A few weeks ago Chris Anderson shared a post about the efforts of bringing obstacle avoidance to PX4. This efforts are based on Simultaneous Location And Mapping (building a map of the world in real time) and Path Planning -- For the sake of conciseness i will call this approach SLAMAP.
I want to offer some thoughts on why this might not be a very promising approach, and propose an alternative that i think is more interesting.
One of the major shortfalls of SLAMAP is its inability of handling dynamic objects (objects that move)
For example, the block on the middle of this 3D map could either be a still box, or a vehicle moving at full speed towards the drone. Just take a moment to think how fundamental the perception of motion is to your ability of moving around or driving. Think about how would it be to have no information about the velocity of the objects around you.
Another problem is the binarity of the information stored in 3d maps — The cell is either empty or solid, seen or unseen.
Look at this image. To Assume that the cloud of snow powder is a solid wall is a huge constraint on the path of the drone. If the drone were following the snowboarder from behind, it would be forced to suddenly stop.
The idea of seen and unseen is also very limiting. If a building you have previously seen is now out of line of sight it’s reasonable to assume it hasn’t moved. But you cannot say the same about a person or vehicle. Similarly you can’t assume that there is nothing in every place you looked and saw nothing. — This relates to the lack of understanding of dynamic objects.
What I am arguing here is that to successfully interact with the environment, a drone needs a semantic understanding of the world (materials, physics etc) and ability to handle uncertainty. SLAMAP can’t do that.
Another difficulty with SLAMAP is that the utilization of this framework to provide the desired functionality is not trivial. Path planning solves the problem of finding a feasible route from A to B. But following a target is not the same problem. Reframing the problem to track a target, while also filming beautiful smooth footage and avoiding obstacles is very hard.
And finally there is a very empirical argument against SLAMAP. After decades of research it seems to have failed at finding applications outside academia. Most industrial applications in which SLAMAP is used, are simple and highly controlled — nothing like drone flying.

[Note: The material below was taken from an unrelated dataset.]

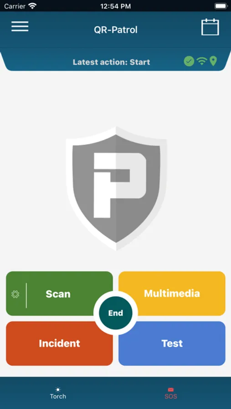Open the hamburger menu
This screenshot has height=409, width=231.
tap(20, 27)
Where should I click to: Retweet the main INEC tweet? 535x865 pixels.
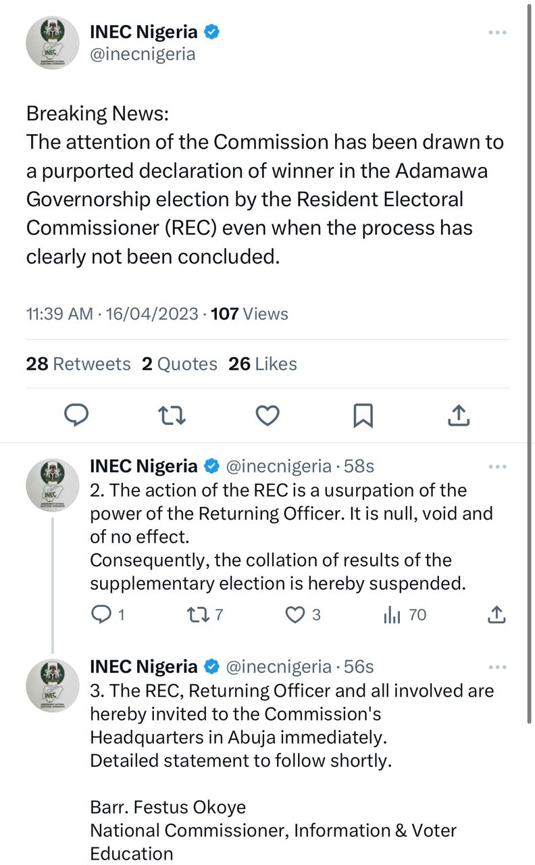172,416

In short, the shortfalls of SLAMAP are:
Does not support dynamic objects
Does not handle uncertainty
Does not have semantic understanding of the world
Is difficult to get the desired behaviours
Empirically, it has been around for quite a while and hasn’t been very successful.
So, is there another option? Yes there is, and is called Deep Learning.
The idea behind deep learning is drop all the handmade parts of a system, and replace them all with a single neural net. This neural net can then be trained with examples of how to do a task, so that it learns the desired behaviour.
So, instead of having a stereo visión block, sparse SLAM block, dense octomap bock, path planning block, etc, now there would be a single neural net. To train it to control a drone you could use two basic methods. Give it footage of a person flying it or simply tell it if it’s doing a good job or not — or a mixture of the two.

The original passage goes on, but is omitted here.